Readers who might think juggling holds a singular Western history will be surprised to learn that it actually was discovered in several cultures, all isolated from one another, and can be documented as early as 2,000 BCE.
Thom Wall opens with a pointed observation about why documenting the history of juggling is so difficult to pinpoint: “As with dance, so with juggling—the moment that the performer finishes the routine, their act ceases to exist beyond the memory of the audience. There is no permanent record of what transpired, so studying the ancient roots of juggling is fraught with difficulty.”
The chronicles that follow are arranged chronologically, from ancient writings, relics, and indicators of juggling to modern times. Good-sized color images of relics and writings often accompany footnoted research documenting juggling’s evolutionary process, providing readers with both a visual and text record of its appearance in art forms, history, social interactions, and human society.

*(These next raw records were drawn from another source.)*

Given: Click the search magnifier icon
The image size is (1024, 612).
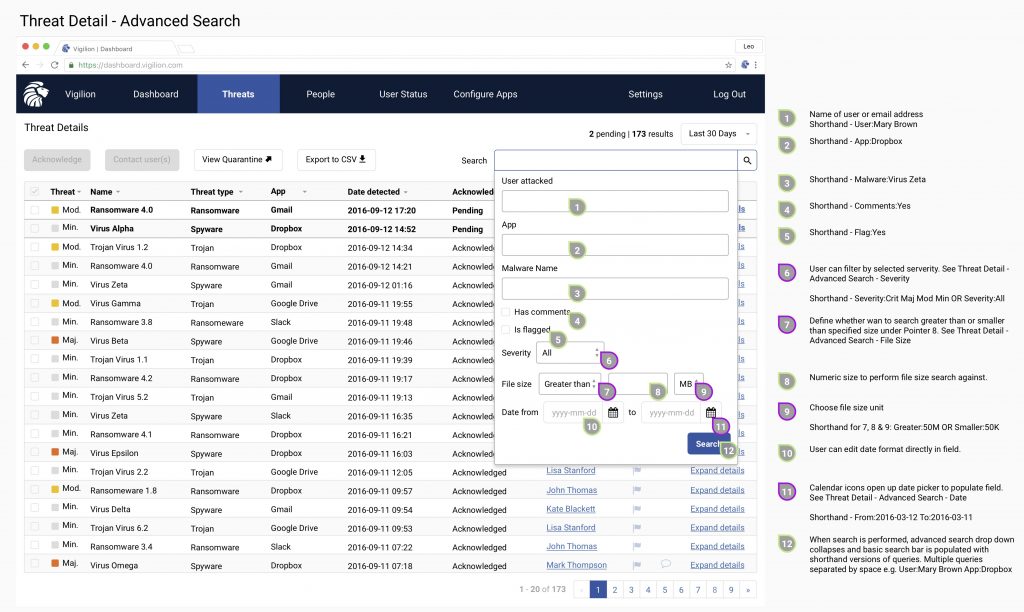Looking at the screenshot, I should point(747,160).
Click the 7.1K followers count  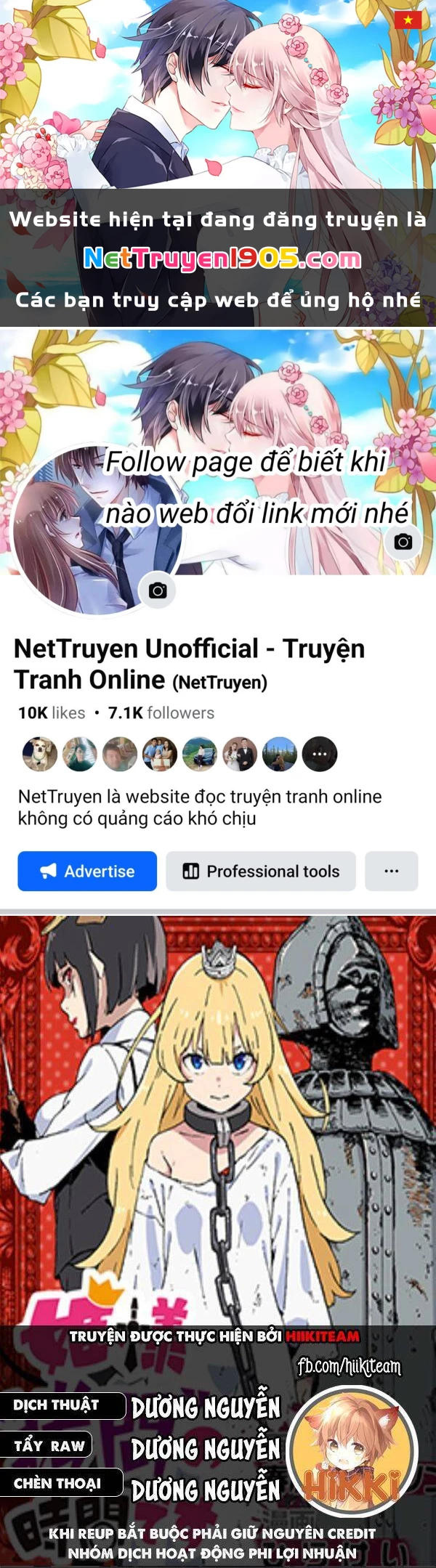click(x=161, y=713)
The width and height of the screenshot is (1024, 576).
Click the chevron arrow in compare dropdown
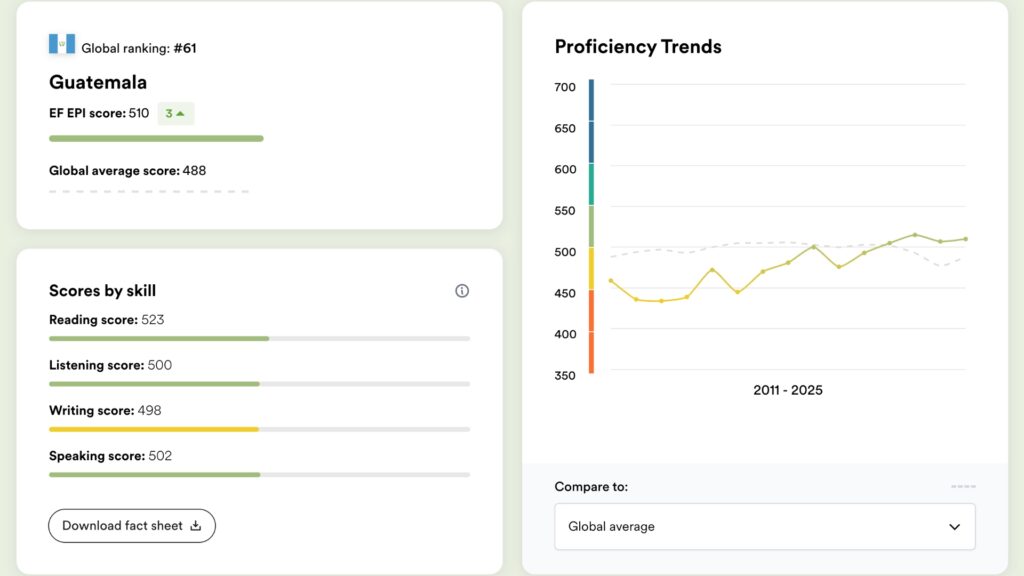tap(954, 527)
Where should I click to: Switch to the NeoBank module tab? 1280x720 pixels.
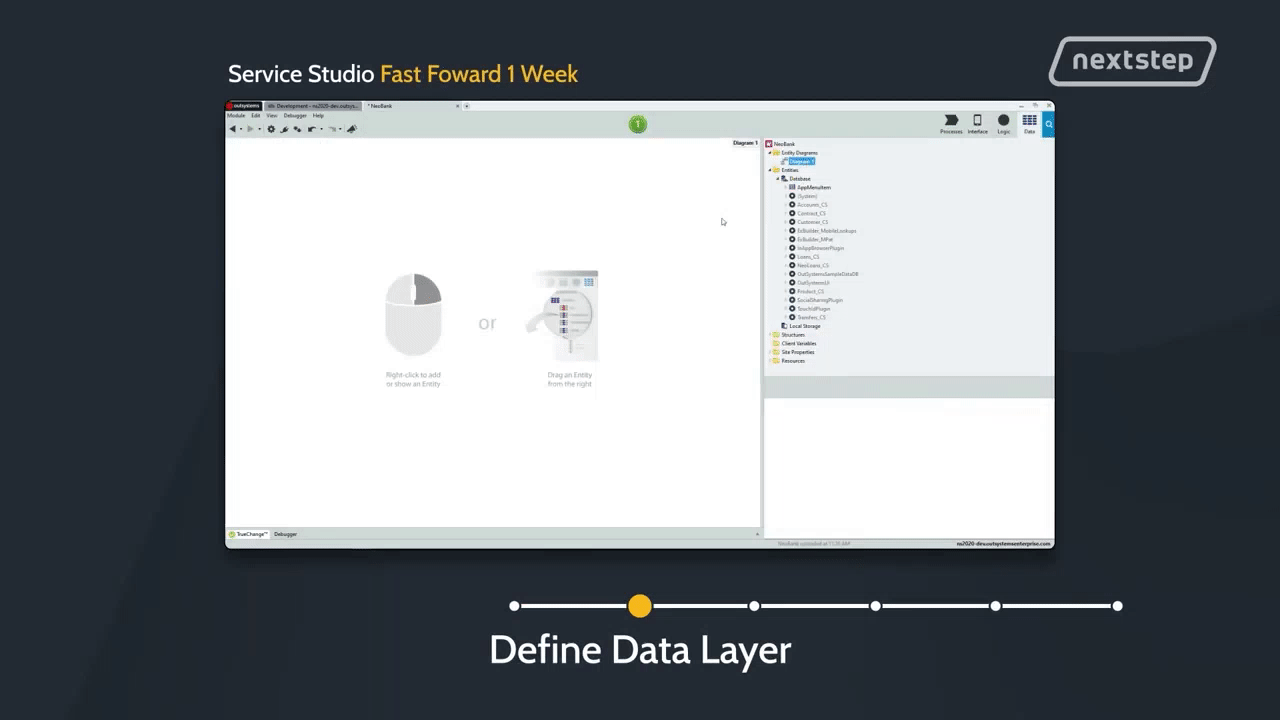click(380, 106)
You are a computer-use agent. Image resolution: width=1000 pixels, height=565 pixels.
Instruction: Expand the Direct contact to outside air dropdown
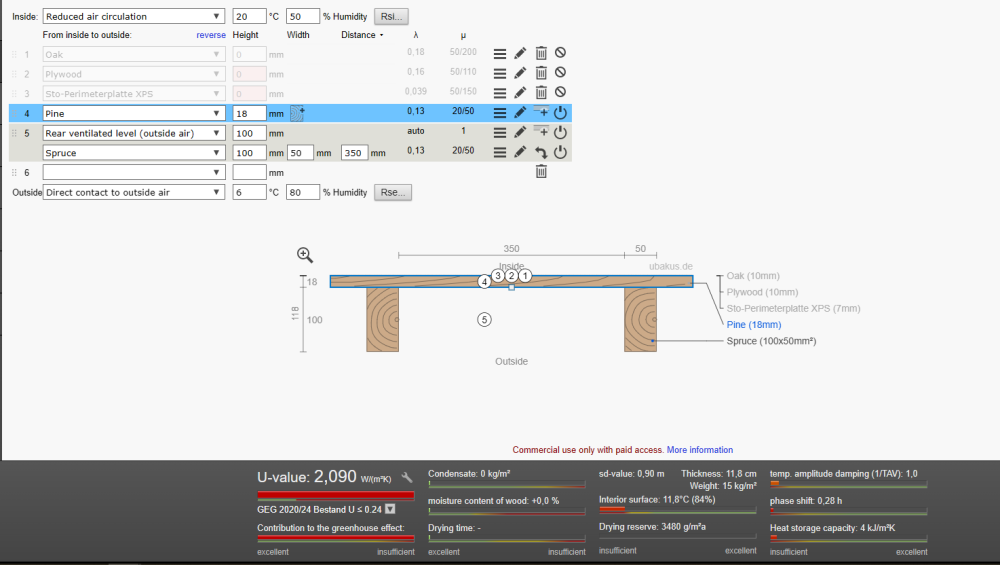point(134,192)
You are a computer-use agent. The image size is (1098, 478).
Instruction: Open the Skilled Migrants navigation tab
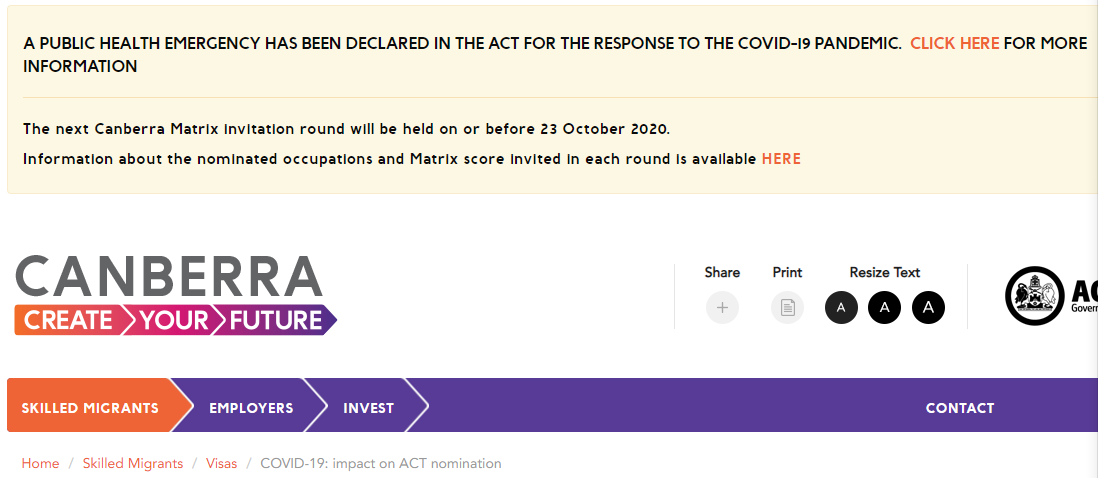pyautogui.click(x=90, y=408)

It should be noted that Juggling doesn’t just assemble historical evidence. Wall discusses the quality of the evidence itself and the extrapolations that can be made from it: “Though this passage doesn’t describe a literal performance, it does serve as evidence that jugglers were performing with swords and on tightropes in present-day Turkey as early as the 4th and 5th centuries.”
This approach lends an authoritative, critical thinking perspective supplementing the historical examination, offering readers more than just clues to juggling’s appearance and performances over the centuries. Readers actually learn how to analyze and assess data and draw conclusions from a survey that is dedicated to exploring all aspects of juggling, from its social and sports impact to its legal ramifications: “The jongleur’s performances in early medieval Ireland were regulated by the law—or at least there were rules set forth for the compensation of audience members accidentally injured by jugglers during performances.”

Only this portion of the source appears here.